(Items from a data source)
-------
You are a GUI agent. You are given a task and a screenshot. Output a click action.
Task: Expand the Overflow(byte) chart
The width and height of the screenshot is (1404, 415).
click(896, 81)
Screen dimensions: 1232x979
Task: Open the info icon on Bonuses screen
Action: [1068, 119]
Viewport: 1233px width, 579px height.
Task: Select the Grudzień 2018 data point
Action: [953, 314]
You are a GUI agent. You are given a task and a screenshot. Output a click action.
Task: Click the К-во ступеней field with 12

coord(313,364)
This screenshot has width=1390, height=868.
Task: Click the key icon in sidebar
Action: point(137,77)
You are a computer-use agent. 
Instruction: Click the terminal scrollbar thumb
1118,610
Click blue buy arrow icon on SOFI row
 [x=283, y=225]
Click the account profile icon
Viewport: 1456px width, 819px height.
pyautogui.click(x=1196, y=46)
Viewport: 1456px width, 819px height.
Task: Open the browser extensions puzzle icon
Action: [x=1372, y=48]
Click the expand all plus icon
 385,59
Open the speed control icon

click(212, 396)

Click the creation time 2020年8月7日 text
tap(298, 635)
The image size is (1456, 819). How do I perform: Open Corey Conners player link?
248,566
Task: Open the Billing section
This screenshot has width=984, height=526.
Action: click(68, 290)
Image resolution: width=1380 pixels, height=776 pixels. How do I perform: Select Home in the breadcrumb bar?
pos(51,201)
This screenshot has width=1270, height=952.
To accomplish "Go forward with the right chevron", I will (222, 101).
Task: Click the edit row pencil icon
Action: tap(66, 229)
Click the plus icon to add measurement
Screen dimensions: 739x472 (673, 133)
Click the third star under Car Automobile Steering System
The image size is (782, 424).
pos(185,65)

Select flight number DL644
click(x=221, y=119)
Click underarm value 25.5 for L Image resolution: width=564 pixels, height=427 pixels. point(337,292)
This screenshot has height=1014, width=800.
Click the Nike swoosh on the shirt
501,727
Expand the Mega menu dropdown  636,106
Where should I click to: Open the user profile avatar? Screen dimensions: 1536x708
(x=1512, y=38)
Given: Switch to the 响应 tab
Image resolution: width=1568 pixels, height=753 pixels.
-------
Present every line of the rows above as a Markdown table with two columns, Nr and Line, numbering the lines in order and leaving out the blank ones.

◆ ANSWER TO THIS PROBLEM
| Nr | Line |
|---|---|
| 1 | You are a GUI agent. You are given a task and a screenshot. Output a click action. |
| 2 | Task: Expand the Overflow(byte) chart |
| 3 | The width and height of the screenshot is (1404, 415). |
| 4 | click(896, 81) |
| 5 | Screen dimensions: 1232x979 |
| 6 | Task: Open the info icon on Bonuses screen |
| 7 | Action: [1068, 119] |
| 8 | Viewport: 1233px width, 579px height. |
| 9 | Task: Select the Grudzień 2018 data point |
| 10 | Action: [953, 314] |
| 11 | You are a GUI agent. You are given a task and a screenshot. Output a click action. |
| 12 | Task: Click the К-во ступеней field with 12 |
| 13 | coord(313,364) |
| 14 | This screenshot has width=1390, height=868. |
| 15 | Task: Click the key icon in sidebar |
| 16 | Action: point(137,77) |
| 17 | You are a computer-use agent.  |
| 18 | Instruction: Click the terminal scrollbar thumb |
| 19 | 1118,610 |
| 20 | Click blue buy arrow icon on SOFI row |
| 21 |  [x=283, y=225] |
| 22 | Click the account profile icon |
| 23 | Viewport: 1456px width, 819px height. |
| 24 | pyautogui.click(x=1196, y=46) |
| 25 | Viewport: 1456px width, 819px height. |
| 26 | Task: Open the browser extensions puzzle icon |
| 27 | Action: [x=1372, y=48] |
| 28 | Click the expand all plus icon |
| 29 |  385,59 |
| 30 | Open the speed control icon |
| 31 | click(212, 396) |
| 32 | Click the creation time 2020年8月7日 text |
| 33 | tap(298, 635) |
| 34 | The image size is (1456, 819). How do I perform: Open Corey Conners player link? |
| 35 | 248,566 |
| 36 | Task: Open the Billing section |
| 37 | This screenshot has width=984, height=526. |
| 38 | Action: click(68, 290) |
| 39 | Image resolution: width=1380 pixels, height=776 pixels. How do I perform: Select Home in the breadcrumb bar? |
| 40 | pos(51,201) |
| 41 | This screenshot has width=1270, height=952. |
| 42 | To accomplish "Go forward with the right chevron", I will (222, 101). |
| 43 | Task: Click the edit row pencil icon |
| 44 | Action: tap(66, 229) |
| 45 | Click the plus icon to add measurement |
| 46 | Screen dimensions: 739x472 (673, 133) |
| 47 | Click the third star under Car Automobile Steering System |
| 48 | The image size is (782, 424). |
| 49 | pos(185,65) |
| 50 | Select flight number DL644 |
| 51 | click(x=221, y=119) |
| 52 | Click underarm value 25.5 for L Image resolution: width=564 pixels, height=427 pixels. point(337,292) |
| 53 | This screenshot has height=1014, width=800. |
| 54 | Click the Nike swoosh on the shirt |
| 55 | 501,727 |
| 56 | Expand the Mega menu dropdown  636,106 |
| 57 | Where should I click to: Open the user profile avatar? Screen dimensions: 1536x708 |
| 58 | (x=1512, y=38) |
| 59 | Given: Switch to the 响应 tab |
| 60 | Image resolution: width=1568 pixels, height=753 pixels. |